Wait while RadCon inputs and processes everything.
Enjoy at your leisure!

Consensus Methods and Trees

Consensus methods allow phylogeneticists to represents sets of trees in the form of consensus trees.

The plethora of available consensus methods is a reflection of the diversity of ways of achieving a consensus in the face of conflict. Many consensus methods can be classified according to the tree substructure they capture and the level of agreement between the source trees required. Consensus methods that fall within this classification are the Adams consensus method, the family of component consensus methods and the family of reduced consensus methods which capture nestings, full splits and all (full and partial) splits, respectively. With regard to the level of agreement strict, semi-strict and majority-rule consensus methods require total agreement, no conflict and greater than 50% agreement, respectively. So, for example, for an internal branch to appear in the strict component consensus tree the full split it corresponds to must have occurred in all the source trees.

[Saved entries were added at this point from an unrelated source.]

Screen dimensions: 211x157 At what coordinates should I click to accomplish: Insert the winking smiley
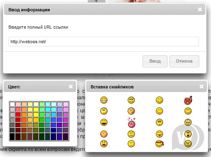(159, 111)
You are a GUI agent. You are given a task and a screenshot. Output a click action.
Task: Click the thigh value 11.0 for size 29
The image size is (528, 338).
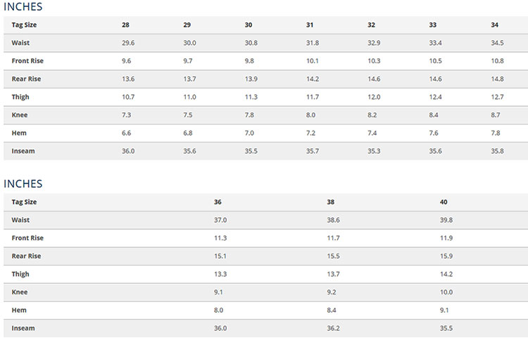pyautogui.click(x=189, y=97)

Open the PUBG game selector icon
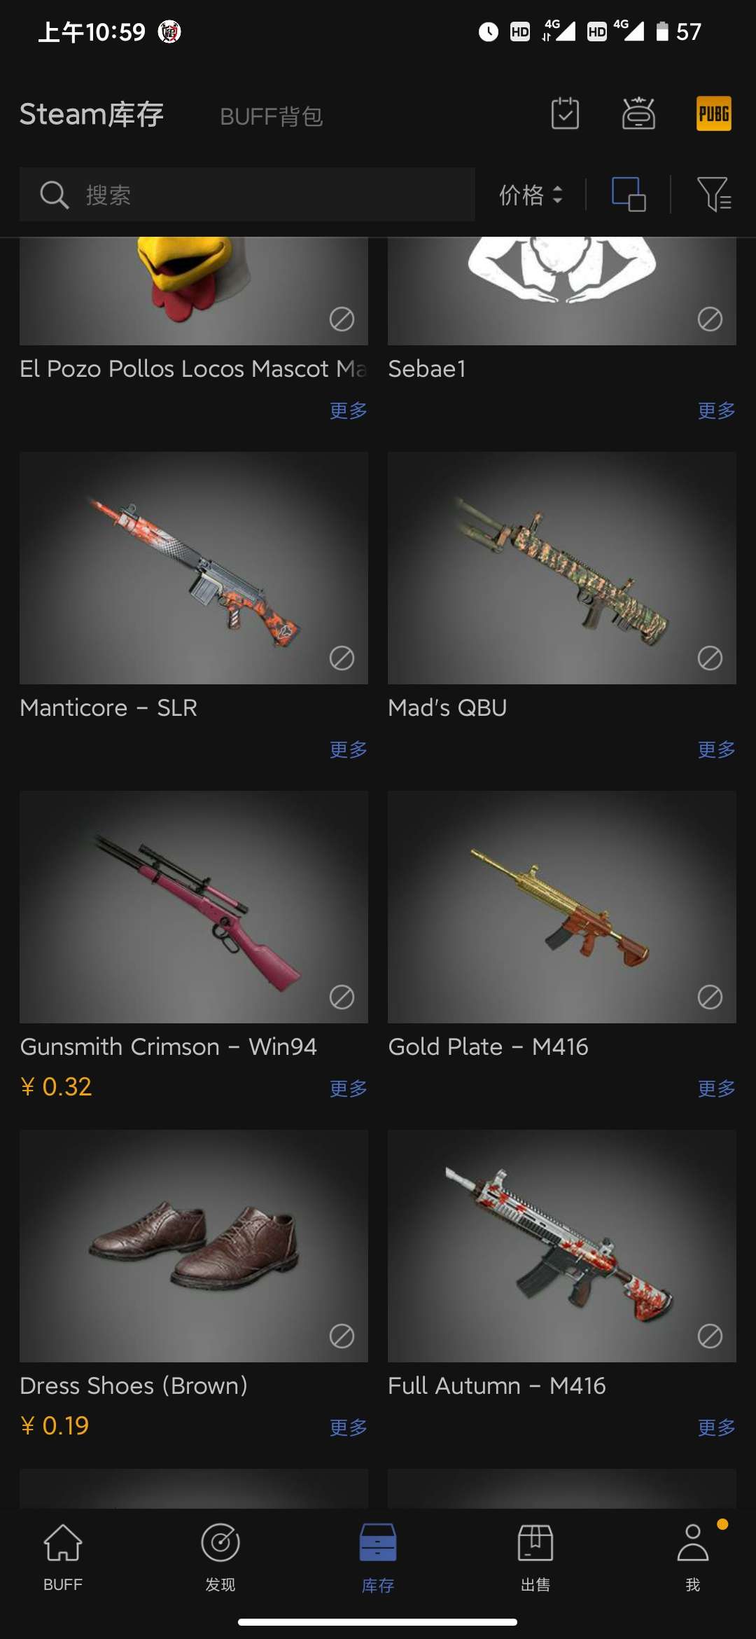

RadCon provides the user with the Adams (strict nesting), strict component, strict basic reduced, semi-strict component and majority-rule component consensus methods. These methods are grouped under the Conventional Consensus submenu (in the Source menu) because they require the source trees to have identical sets of leaves. In contrast Supertree Consensus methods do not require the source trees to have identical sets of leaves. Consensus methods in this second class are typically used to 'fuse' trees with different (but overlapping) sets of leaves to produce supertrees - consensus trees with all the leaves in at least one of the source trees. MRP is the only supertree consensus method currently implemented in RadCon. See Sanderson et al (1998) for a review of supertrees and a discussion of MRP.

Adams (Strict Nesting) Consensus

It is fitting that we start our discussion of consensus methods here as the Adams was the first consensus method to be proposed (Adams, 1972). The method resolves conflict by pulling leaves, which occur in variable positions on the source trees, down towards the root of the consensus tree. (note: the method is only defined for set of rooted source trees).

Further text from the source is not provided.